» **AIM OF THE TASK**: Output the data below exactly. Leave nothing out.

» **Saved data entries**:

>>>

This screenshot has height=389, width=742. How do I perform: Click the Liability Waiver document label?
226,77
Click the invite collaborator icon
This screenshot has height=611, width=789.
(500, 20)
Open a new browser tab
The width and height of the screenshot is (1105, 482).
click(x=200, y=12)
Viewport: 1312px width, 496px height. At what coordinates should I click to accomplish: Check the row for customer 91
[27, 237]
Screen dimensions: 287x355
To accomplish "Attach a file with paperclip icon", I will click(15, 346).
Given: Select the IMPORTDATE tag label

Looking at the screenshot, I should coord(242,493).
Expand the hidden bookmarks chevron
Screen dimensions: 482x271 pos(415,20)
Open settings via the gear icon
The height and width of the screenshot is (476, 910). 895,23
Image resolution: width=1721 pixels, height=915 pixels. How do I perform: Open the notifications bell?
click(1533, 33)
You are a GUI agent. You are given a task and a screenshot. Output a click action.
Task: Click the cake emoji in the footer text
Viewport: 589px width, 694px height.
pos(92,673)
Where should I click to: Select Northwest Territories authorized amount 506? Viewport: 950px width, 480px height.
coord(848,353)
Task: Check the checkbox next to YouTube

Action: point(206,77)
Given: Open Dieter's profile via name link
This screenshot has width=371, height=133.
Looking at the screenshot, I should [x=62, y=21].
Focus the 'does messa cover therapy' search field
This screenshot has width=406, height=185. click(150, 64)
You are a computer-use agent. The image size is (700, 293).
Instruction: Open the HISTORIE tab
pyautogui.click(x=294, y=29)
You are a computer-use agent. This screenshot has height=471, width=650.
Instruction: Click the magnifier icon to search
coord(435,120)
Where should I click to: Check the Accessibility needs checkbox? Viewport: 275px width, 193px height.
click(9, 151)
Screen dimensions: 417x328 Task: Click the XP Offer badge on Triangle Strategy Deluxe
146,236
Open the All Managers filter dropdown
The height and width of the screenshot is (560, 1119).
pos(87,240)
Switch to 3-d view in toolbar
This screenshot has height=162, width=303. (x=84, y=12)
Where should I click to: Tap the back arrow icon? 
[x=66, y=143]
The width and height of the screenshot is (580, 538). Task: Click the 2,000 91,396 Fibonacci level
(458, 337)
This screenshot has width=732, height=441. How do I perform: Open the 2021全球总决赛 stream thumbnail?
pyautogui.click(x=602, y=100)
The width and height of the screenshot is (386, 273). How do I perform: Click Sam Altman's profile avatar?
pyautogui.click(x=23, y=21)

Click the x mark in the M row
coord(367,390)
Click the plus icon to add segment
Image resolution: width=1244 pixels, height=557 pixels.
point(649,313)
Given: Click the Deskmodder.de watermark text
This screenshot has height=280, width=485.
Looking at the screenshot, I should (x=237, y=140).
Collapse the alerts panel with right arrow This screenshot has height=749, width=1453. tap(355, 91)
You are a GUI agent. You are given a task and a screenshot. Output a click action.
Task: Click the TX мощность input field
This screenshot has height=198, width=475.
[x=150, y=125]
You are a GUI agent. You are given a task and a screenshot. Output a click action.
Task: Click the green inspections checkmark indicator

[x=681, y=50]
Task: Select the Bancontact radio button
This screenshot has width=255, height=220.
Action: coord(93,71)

<<<

» **EXERCISE ANSWER**:
This screenshot has height=389, width=742. How do I perform: Click the Liability Waiver document label?
226,77
Click the invite collaborator icon
This screenshot has height=611, width=789.
(500, 20)
Open a new browser tab
The width and height of the screenshot is (1105, 482).
click(x=200, y=12)
Viewport: 1312px width, 496px height. At what coordinates should I click to accomplish: Check the row for customer 91
[27, 237]
Screen dimensions: 287x355
To accomplish "Attach a file with paperclip icon", I will click(15, 346).
Given: Select the IMPORTDATE tag label

Looking at the screenshot, I should coord(242,493).
Expand the hidden bookmarks chevron
Screen dimensions: 482x271 pos(415,20)
Open settings via the gear icon
The height and width of the screenshot is (476, 910). 895,23
Image resolution: width=1721 pixels, height=915 pixels. How do I perform: Open the notifications bell?
click(1533, 33)
You are a GUI agent. You are given a task and a screenshot. Output a click action.
Task: Click the cake emoji in the footer text
Viewport: 589px width, 694px height.
pos(92,673)
Where should I click to: Select Northwest Territories authorized amount 506? Viewport: 950px width, 480px height.
coord(848,353)
Task: Check the checkbox next to YouTube

Action: point(206,77)
Given: Open Dieter's profile via name link
This screenshot has width=371, height=133.
Looking at the screenshot, I should [x=62, y=21].
Focus the 'does messa cover therapy' search field
This screenshot has width=406, height=185. click(150, 64)
You are a computer-use agent. The image size is (700, 293).
Instruction: Open the HISTORIE tab
pyautogui.click(x=294, y=29)
You are a computer-use agent. This screenshot has height=471, width=650.
Instruction: Click the magnifier icon to search
coord(435,120)
Where should I click to: Check the Accessibility needs checkbox? Viewport: 275px width, 193px height.
click(9, 151)
Screen dimensions: 417x328 Task: Click the XP Offer badge on Triangle Strategy Deluxe
146,236
Open the All Managers filter dropdown
The height and width of the screenshot is (560, 1119).
pos(87,240)
Switch to 3-d view in toolbar
This screenshot has height=162, width=303. (x=84, y=12)
Where should I click to: Tap the back arrow icon? 
[x=66, y=143]
The width and height of the screenshot is (580, 538). Task: Click the 2,000 91,396 Fibonacci level
(458, 337)
This screenshot has width=732, height=441. How do I perform: Open the 2021全球总决赛 stream thumbnail?
pyautogui.click(x=602, y=100)
The width and height of the screenshot is (386, 273). How do I perform: Click Sam Altman's profile avatar?
pyautogui.click(x=23, y=21)

Click the x mark in the M row
coord(367,390)
Click the plus icon to add segment
Image resolution: width=1244 pixels, height=557 pixels.
point(649,313)
Given: Click the Deskmodder.de watermark text
This screenshot has height=280, width=485.
Looking at the screenshot, I should (x=237, y=140).
Collapse the alerts panel with right arrow This screenshot has height=749, width=1453. tap(355, 91)
You are a GUI agent. You are given a task and a screenshot. Output a click action.
Task: Click the TX мощность input field
This screenshot has height=198, width=475.
[x=150, y=125]
You are a GUI agent. You are given a task and a screenshot. Output a click action.
Task: Click the green inspections checkmark indicator

[x=681, y=50]
Task: Select the Bancontact radio button
This screenshot has width=255, height=220.
Action: coord(93,71)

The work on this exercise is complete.